* WHAT YOU NEED TO DO:
Transcribe the rows below, verbatim, from the line containing "Tap the ACTIVATE APP orange button" through the final row, both included. Omit the pictures from your transcription.

* MATERIAL SUPPLIED:
·····
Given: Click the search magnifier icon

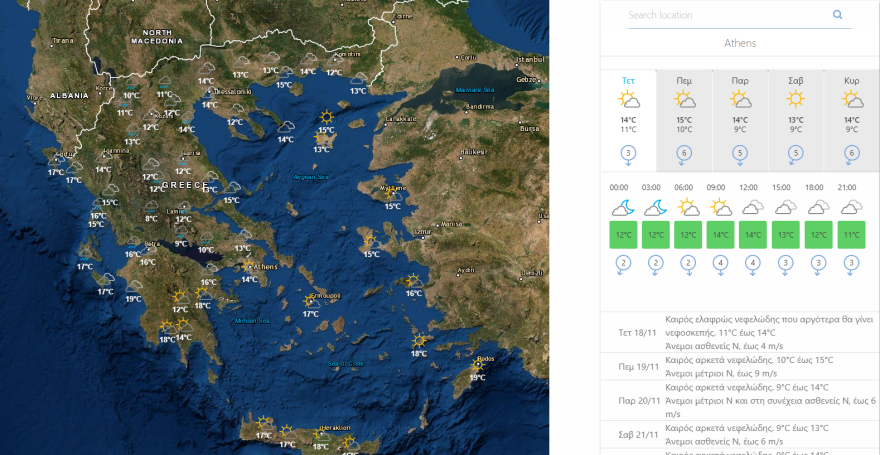Looking at the screenshot, I should [x=837, y=15].
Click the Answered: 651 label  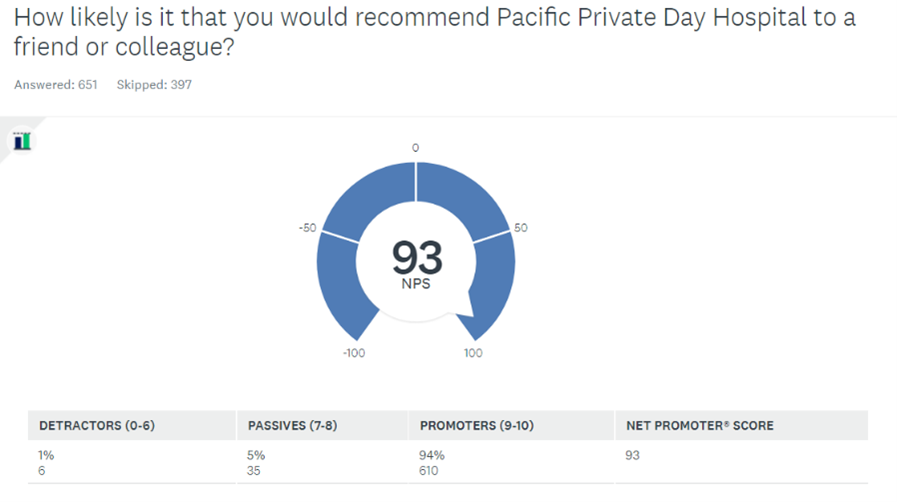coord(55,85)
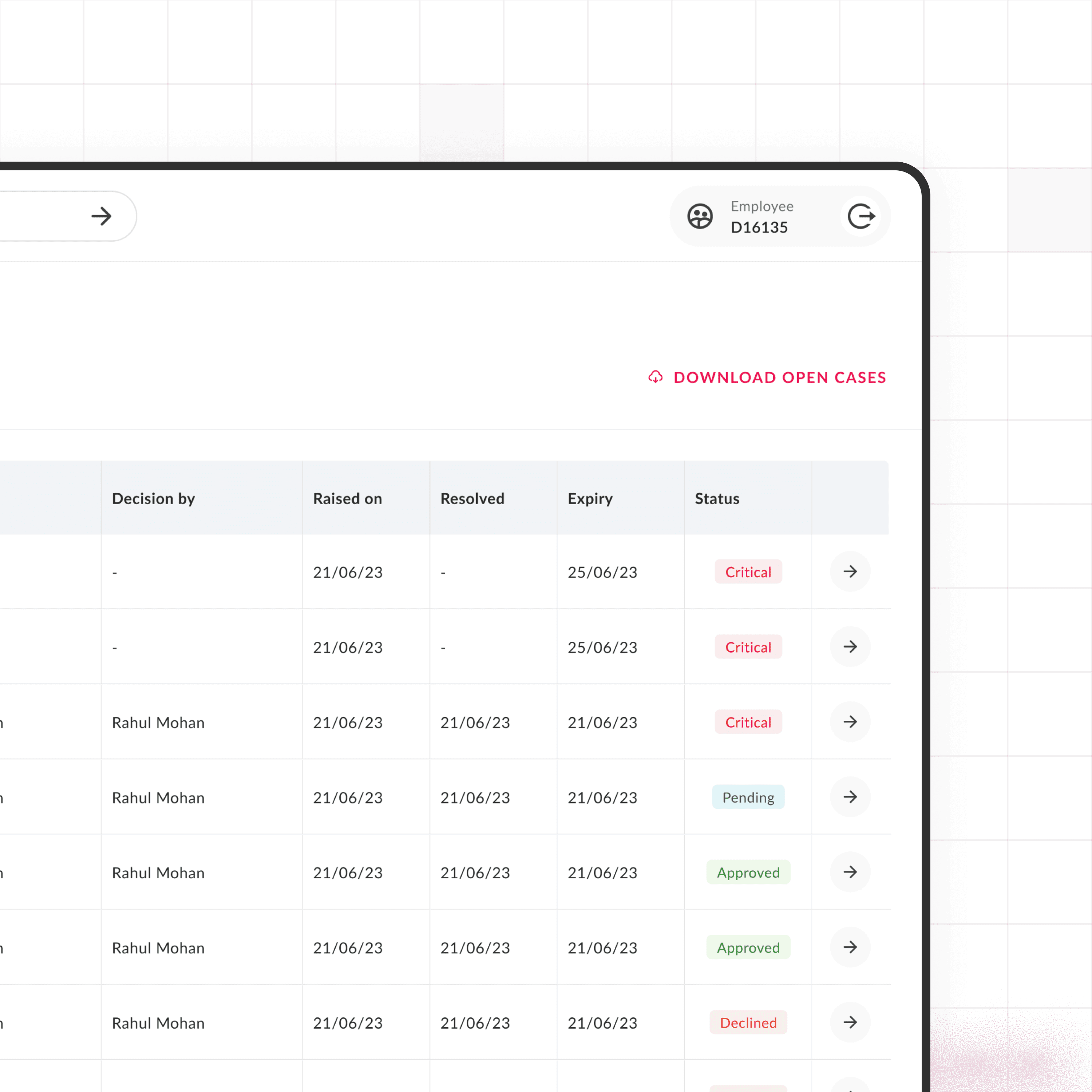Open first Approved case row arrow
The width and height of the screenshot is (1092, 1092).
pos(850,872)
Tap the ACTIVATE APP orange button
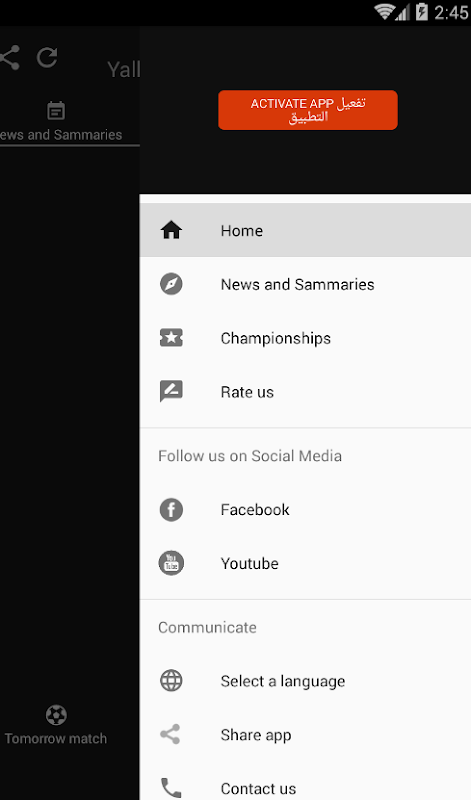This screenshot has width=471, height=800. (308, 110)
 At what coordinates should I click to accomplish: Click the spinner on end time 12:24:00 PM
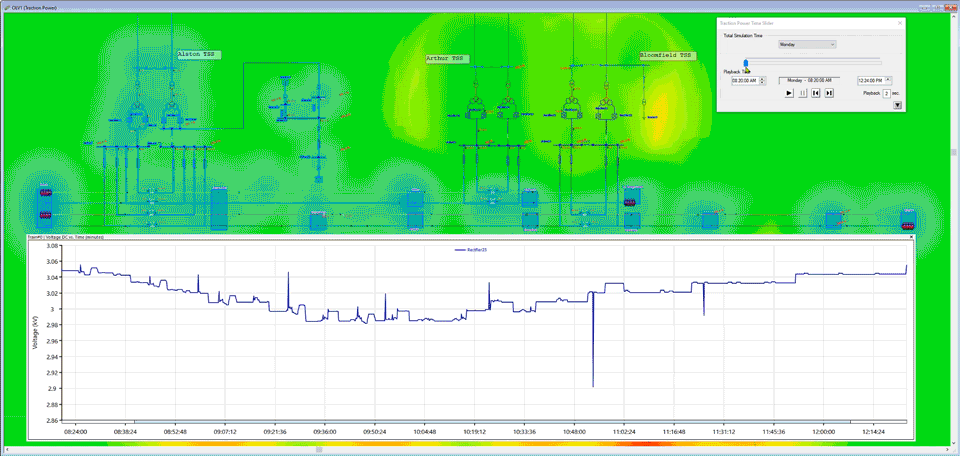(889, 80)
·····
* SOLUTION:
Tap the ACTIVATE APP orange button
This screenshot has width=471, height=800. (308, 110)
 At what coordinates should I click to accomplish: Click the spinner on end time 12:24:00 PM
(889, 80)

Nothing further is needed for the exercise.